» WHAT THE TASK ASKS
Show all lines from the data that include the word "computer".

» DATA FOR THIS EXERCISE
______

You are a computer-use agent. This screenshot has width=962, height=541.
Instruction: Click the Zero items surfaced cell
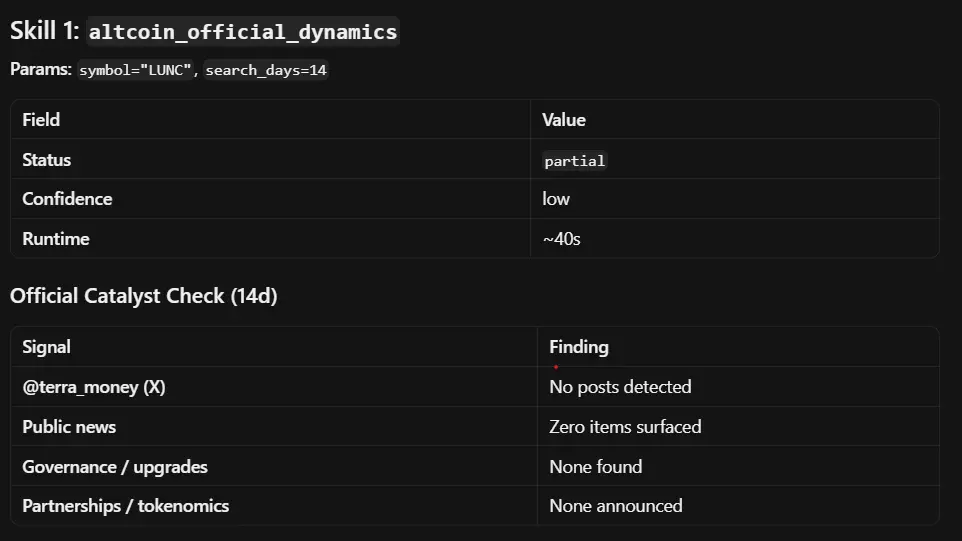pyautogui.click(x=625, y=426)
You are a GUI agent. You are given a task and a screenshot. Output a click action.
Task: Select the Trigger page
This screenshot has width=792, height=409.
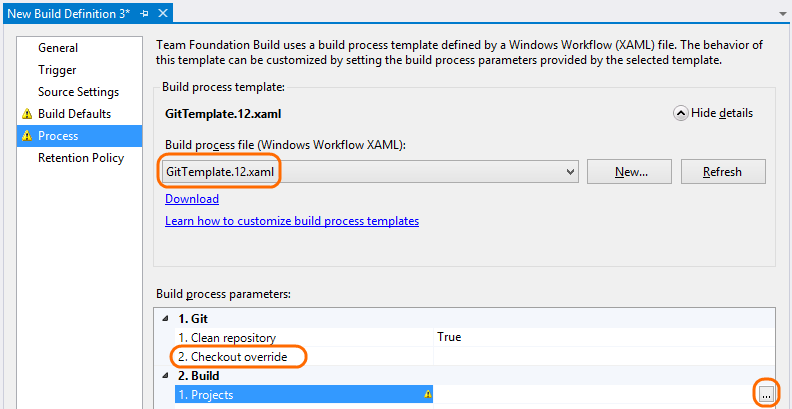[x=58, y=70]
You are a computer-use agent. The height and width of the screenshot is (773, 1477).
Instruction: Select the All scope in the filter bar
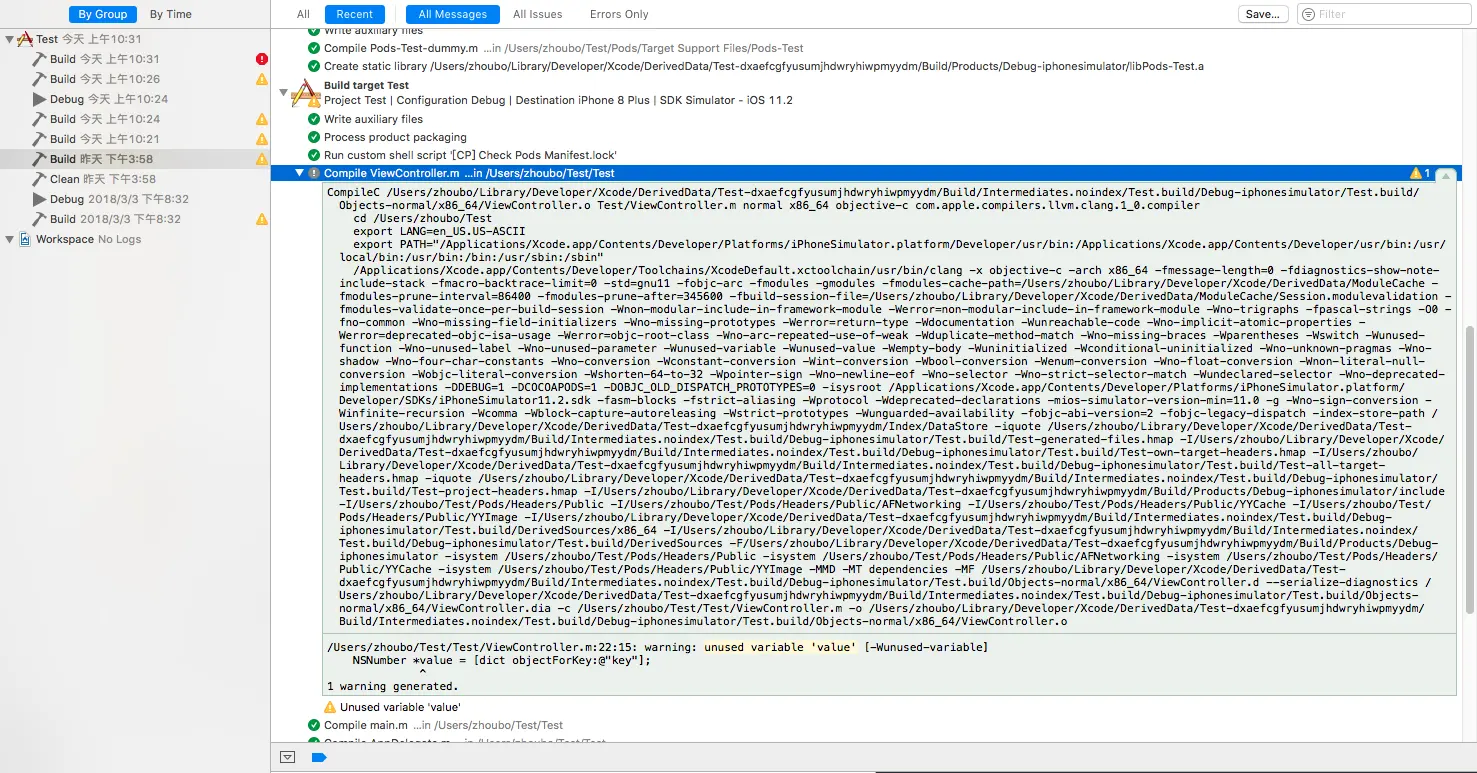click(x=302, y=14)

______

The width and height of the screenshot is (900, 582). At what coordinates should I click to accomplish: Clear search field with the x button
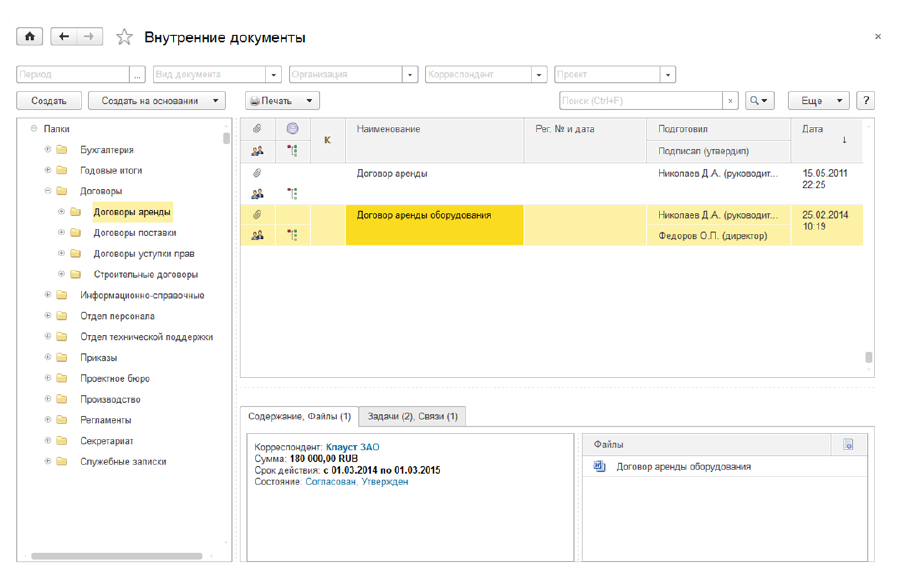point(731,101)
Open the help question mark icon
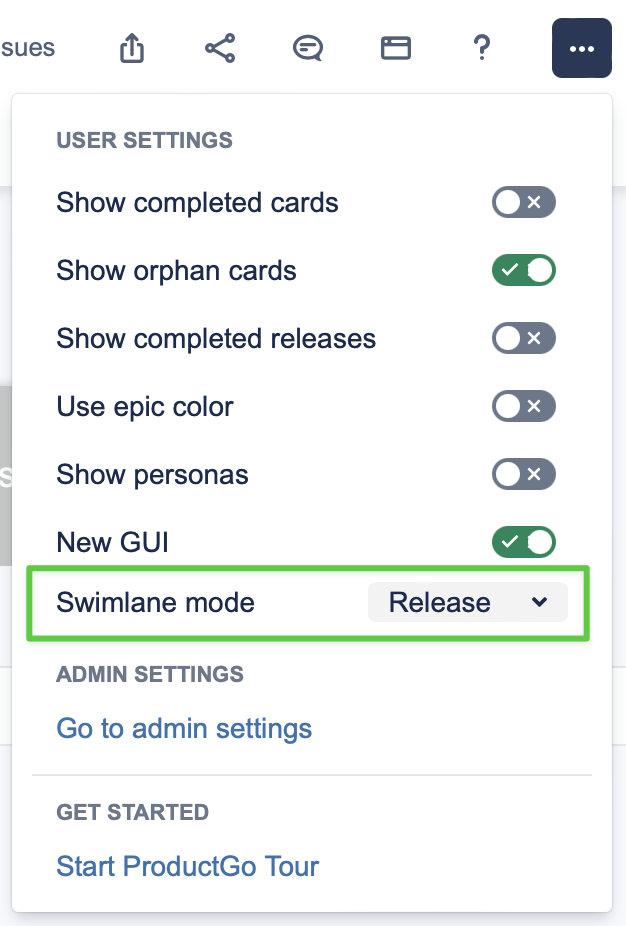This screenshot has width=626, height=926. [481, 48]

______

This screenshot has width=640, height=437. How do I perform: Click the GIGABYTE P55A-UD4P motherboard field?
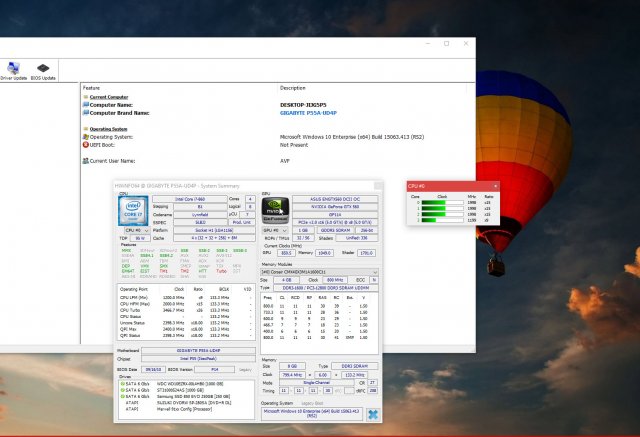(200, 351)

______

» RESPONSE TO THE TASK
You are a computer-use agent. This screenshot has width=962, height=541.
You are a computer-use agent. The height and width of the screenshot is (773, 1477).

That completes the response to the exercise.